Gun Gun Rusman Gunawan was listed on 21 April 2006 pursuant to paragraphs 1 and 2 of resolution 1617 (2005) as being associated with Al-Qaida, Usama bin Laden or the Taliban for “participating in the financing, planning, facilitating, preparing or perpetrating of acts or activities by, in conjunction with, under the name of, on behalf or in support of”, “supplying, selling or transferring arms and related materiel to” or “otherwise supporting acts or activities of” the Taliban, Al-Qaida (QDe.004) and Jemaah Islamiyah (QDe.092).
Gun Gun Rusman Gunawan was a leader and founder of a Jemaah Islamiyah (JI) (QDe.092) group in Pakistan known as Al-Ghuraba.
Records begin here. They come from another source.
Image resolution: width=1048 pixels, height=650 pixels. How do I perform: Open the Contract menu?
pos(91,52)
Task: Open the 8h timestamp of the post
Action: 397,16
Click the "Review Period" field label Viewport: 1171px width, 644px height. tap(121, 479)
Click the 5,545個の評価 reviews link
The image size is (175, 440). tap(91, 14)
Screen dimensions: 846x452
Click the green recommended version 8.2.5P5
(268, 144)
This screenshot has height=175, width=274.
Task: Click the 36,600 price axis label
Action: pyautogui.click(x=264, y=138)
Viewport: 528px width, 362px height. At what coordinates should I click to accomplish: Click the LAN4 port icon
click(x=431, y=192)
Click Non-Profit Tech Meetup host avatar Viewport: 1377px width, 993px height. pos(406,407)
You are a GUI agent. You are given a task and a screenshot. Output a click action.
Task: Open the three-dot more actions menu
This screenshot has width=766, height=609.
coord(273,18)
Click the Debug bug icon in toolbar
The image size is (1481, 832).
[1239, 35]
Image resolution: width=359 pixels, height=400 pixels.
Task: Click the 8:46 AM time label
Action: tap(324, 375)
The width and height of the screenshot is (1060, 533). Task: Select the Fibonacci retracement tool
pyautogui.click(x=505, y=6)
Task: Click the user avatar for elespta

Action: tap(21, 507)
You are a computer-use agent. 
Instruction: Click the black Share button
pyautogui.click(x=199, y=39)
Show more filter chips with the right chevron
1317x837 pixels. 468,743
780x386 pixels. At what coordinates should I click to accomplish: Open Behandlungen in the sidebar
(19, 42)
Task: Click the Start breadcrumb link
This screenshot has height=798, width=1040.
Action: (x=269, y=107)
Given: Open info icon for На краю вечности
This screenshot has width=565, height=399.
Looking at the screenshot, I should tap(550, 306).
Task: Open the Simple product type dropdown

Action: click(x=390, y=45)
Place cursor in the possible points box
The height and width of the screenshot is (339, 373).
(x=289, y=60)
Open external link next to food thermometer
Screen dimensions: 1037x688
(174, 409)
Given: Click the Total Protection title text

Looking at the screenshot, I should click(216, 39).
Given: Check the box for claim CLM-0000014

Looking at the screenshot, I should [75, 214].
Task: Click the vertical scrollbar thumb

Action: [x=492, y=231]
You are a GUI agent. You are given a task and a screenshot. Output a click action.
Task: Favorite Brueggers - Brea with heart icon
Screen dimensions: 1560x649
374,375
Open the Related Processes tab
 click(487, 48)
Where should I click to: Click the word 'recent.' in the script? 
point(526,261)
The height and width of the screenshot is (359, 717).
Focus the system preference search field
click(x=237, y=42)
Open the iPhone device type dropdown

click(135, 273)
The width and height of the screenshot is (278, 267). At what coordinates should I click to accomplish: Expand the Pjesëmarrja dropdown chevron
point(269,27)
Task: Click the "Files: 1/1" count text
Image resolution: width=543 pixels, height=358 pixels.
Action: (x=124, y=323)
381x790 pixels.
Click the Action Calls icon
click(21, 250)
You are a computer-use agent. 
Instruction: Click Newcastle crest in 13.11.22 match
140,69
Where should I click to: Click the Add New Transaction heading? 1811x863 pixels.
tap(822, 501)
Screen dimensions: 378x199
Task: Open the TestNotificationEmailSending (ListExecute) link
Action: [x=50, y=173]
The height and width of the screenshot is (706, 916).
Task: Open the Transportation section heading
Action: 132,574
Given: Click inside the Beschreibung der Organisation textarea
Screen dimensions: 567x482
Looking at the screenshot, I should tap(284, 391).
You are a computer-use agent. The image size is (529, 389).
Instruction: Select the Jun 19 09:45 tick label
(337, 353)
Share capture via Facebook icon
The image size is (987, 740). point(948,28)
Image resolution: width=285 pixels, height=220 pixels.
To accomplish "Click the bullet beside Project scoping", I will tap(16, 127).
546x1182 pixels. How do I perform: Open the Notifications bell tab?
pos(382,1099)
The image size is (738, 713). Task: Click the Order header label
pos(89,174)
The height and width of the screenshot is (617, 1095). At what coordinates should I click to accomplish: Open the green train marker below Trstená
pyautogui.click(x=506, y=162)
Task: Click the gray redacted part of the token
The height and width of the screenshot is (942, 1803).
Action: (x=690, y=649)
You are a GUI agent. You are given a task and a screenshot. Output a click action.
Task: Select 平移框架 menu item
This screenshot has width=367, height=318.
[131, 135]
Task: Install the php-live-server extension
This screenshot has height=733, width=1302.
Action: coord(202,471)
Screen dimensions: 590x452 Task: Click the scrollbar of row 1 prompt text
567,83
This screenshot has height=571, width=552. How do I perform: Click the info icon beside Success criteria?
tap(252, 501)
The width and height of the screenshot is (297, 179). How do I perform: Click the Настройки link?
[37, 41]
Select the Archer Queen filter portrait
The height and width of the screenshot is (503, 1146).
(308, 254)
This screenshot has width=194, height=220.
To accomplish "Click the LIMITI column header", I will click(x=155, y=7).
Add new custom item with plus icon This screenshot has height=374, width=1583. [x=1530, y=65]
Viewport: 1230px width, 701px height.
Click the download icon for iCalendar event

This group was established with the approval of Gunawan's older brother, Al-Qaida (QDe.004) leader and former JI chief of operations Hambali, listed as Nurjaman Riduan Isamuddin (QDi.087). Al-Ghuraba was formed to groom the next generation of JI leaders, provide them with training in weapons and explosives, and give them firsthand experience in militant operations. The group reportedly also served as a JI sleeper cell.
Gunawan instructed Al-Ghuraba cell members on the need to fight against the United States and to overthrow governments in Southeast Asia. Among other things, he provided instructions on suicide and hijacking operations.
Gunawan was also an Al-Qaida facilitator and was given authority to coordinate contact between the Al-Ghuraba cell and the Taliban. He frequently met Al-Qaida members and played the role of an Al-Qaida conduit in Karachi for fighters in Pakistan. He also served as an e-mail conduit between a senior Al-Qaida member and Hambali.
Gunawan was arrested in Pakistan in September 2003 and deported to Indonesia in December 2003. In October 2004, he was convicted in Indonesia for having helped fund the August 2003 bombing of the Marriott Hotel in Jakarta, which killed 12 people, and was sentenced to four years in prison. Gunawan admitted to facilitating the transfer of Al-Qaida funds to Hambali and carrying out orders from him.